PROBLEM DESCRIPTION —
These records are to be written out exactly as they read, minus the pictures.

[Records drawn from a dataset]
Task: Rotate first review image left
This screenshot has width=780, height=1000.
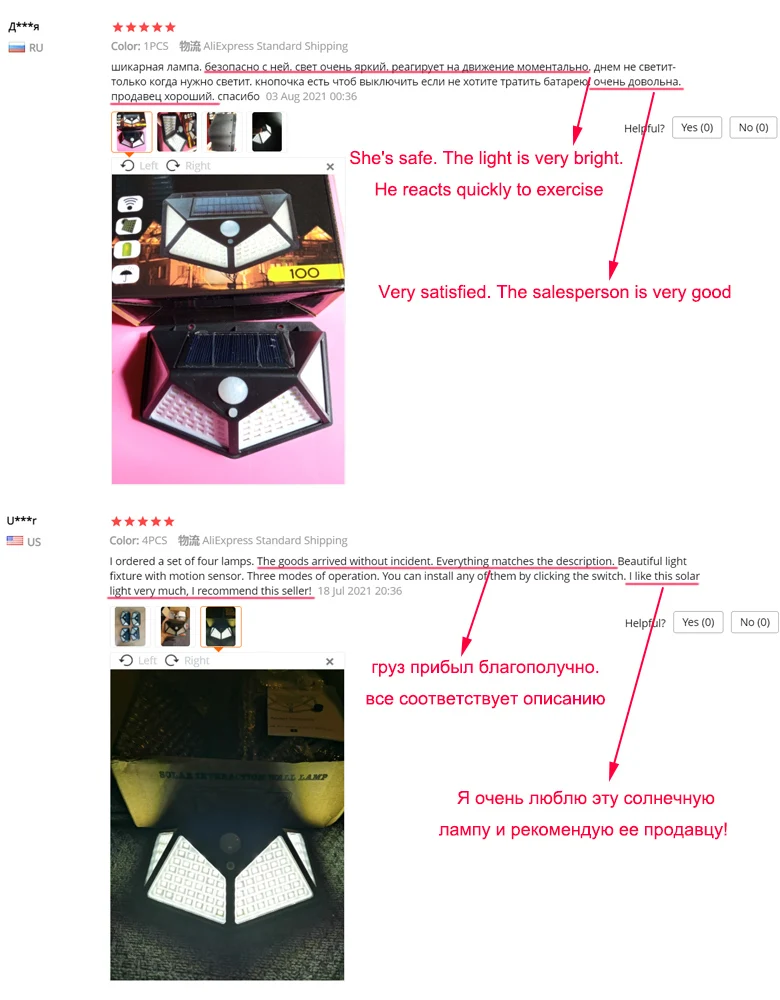Action: [x=139, y=166]
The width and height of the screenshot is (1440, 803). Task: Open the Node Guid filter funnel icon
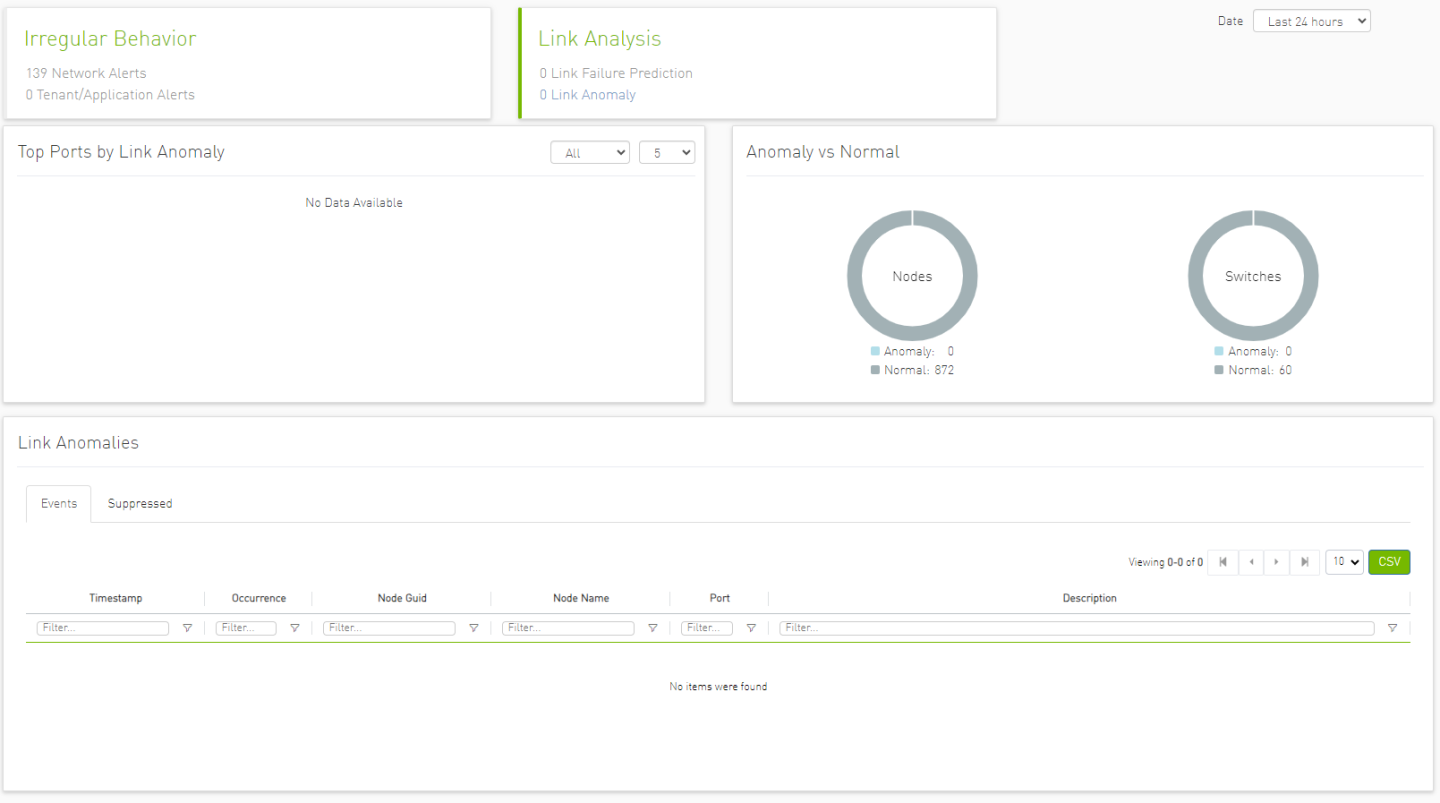[473, 629]
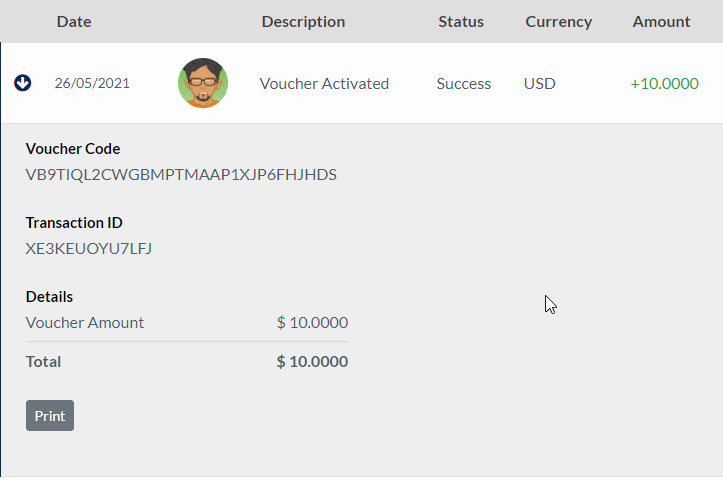723x480 pixels.
Task: Select the Status column header
Action: [461, 21]
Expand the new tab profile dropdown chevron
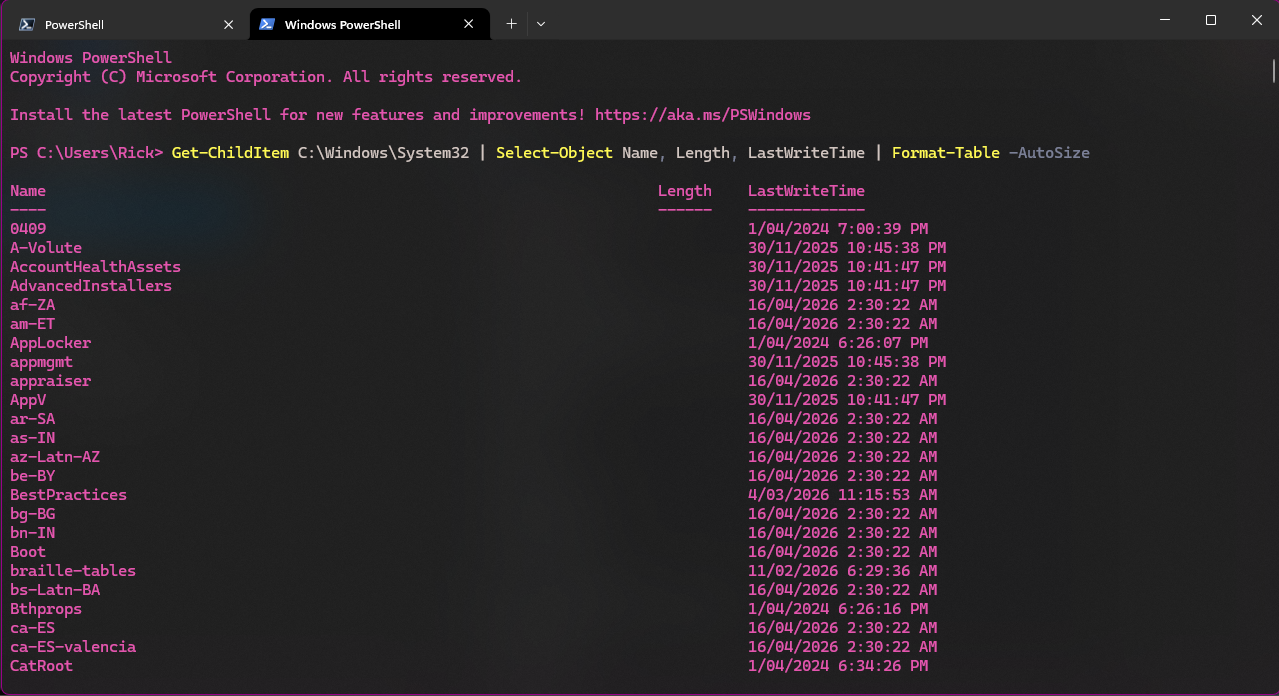 pos(541,24)
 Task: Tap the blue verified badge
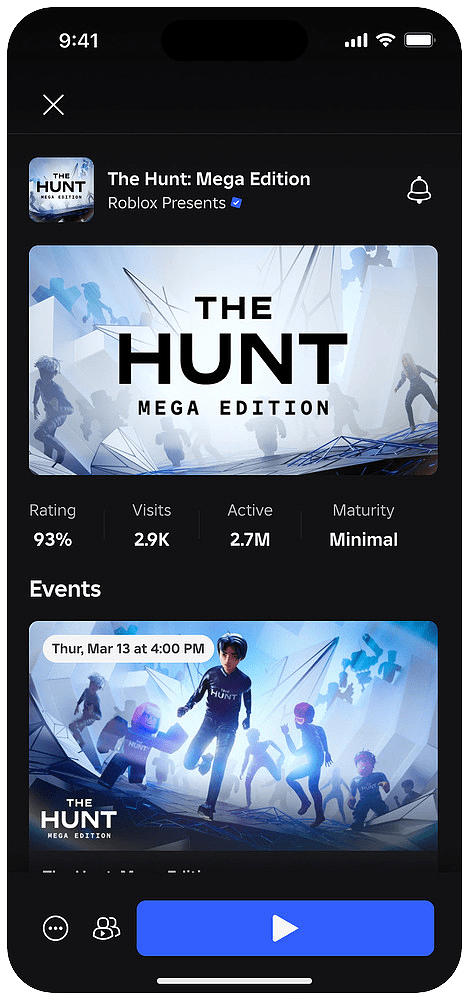(x=236, y=203)
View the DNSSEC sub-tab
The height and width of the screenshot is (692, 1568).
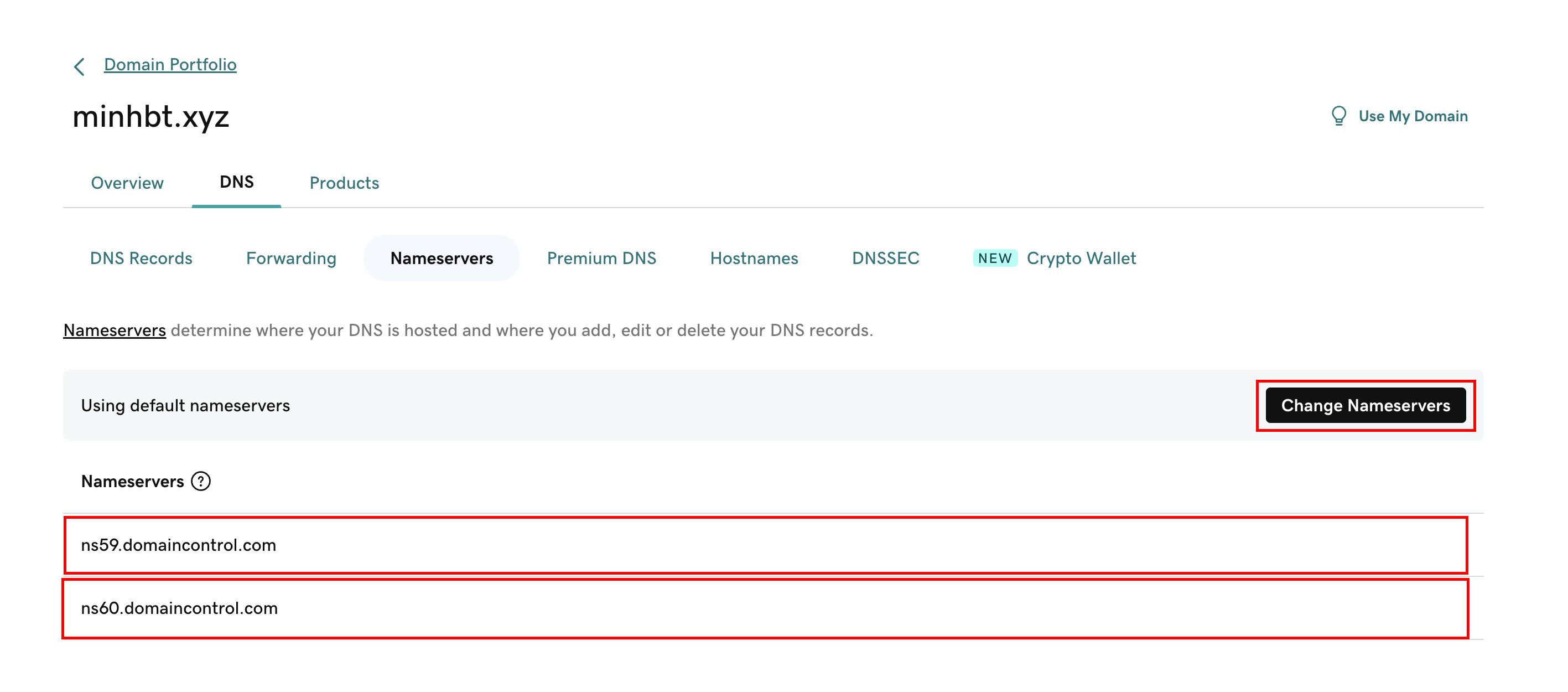pos(885,259)
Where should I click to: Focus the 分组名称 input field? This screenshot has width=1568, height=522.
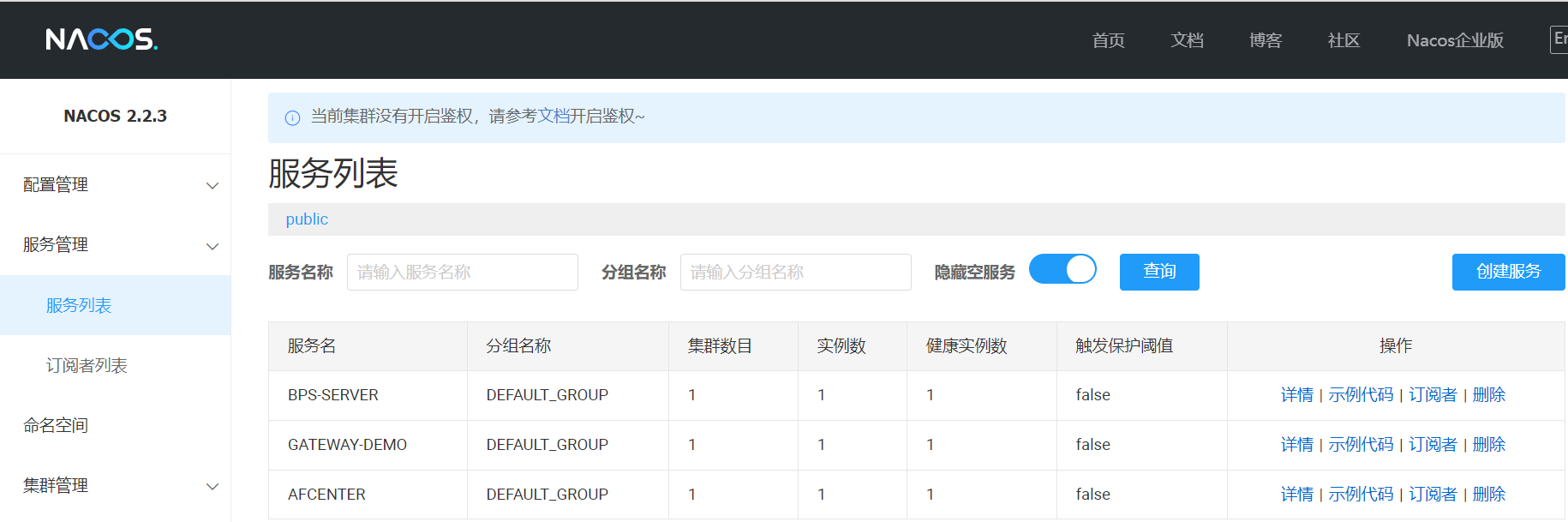point(795,273)
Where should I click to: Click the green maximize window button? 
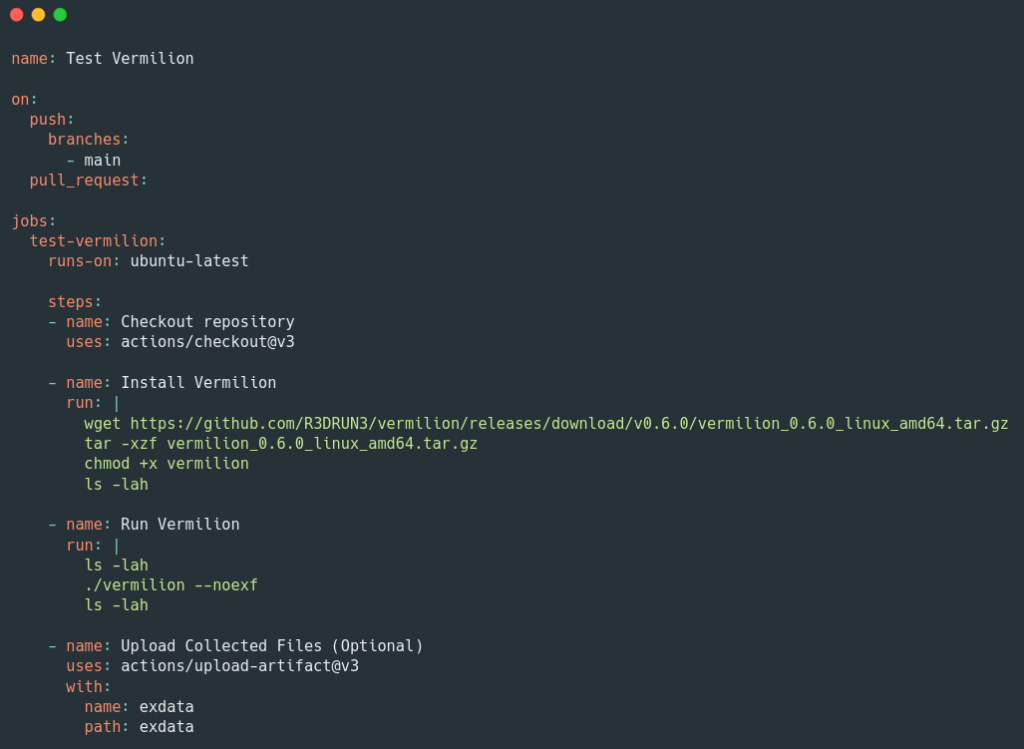tap(60, 15)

SOLUTION —
Task: Rotate first review image left
This screenshot has width=780, height=1000.
Action: [x=139, y=166]
The width and height of the screenshot is (1440, 803). Task: Open the Node Guid filter funnel icon
[473, 629]
723x480 pixels.
Task: Select the Status column header
Action: [461, 21]
Expand the new tab profile dropdown chevron
 pos(541,24)
 Task: Tap the blue verified badge
(x=236, y=203)
View the DNSSEC sub-tab
The height and width of the screenshot is (692, 1568).
pos(885,259)
Where should I click to: Focus the 分组名称 input field? This screenshot has width=1568, height=522.
point(795,273)
Where should I click to: Click the green maximize window button? 
tap(60, 15)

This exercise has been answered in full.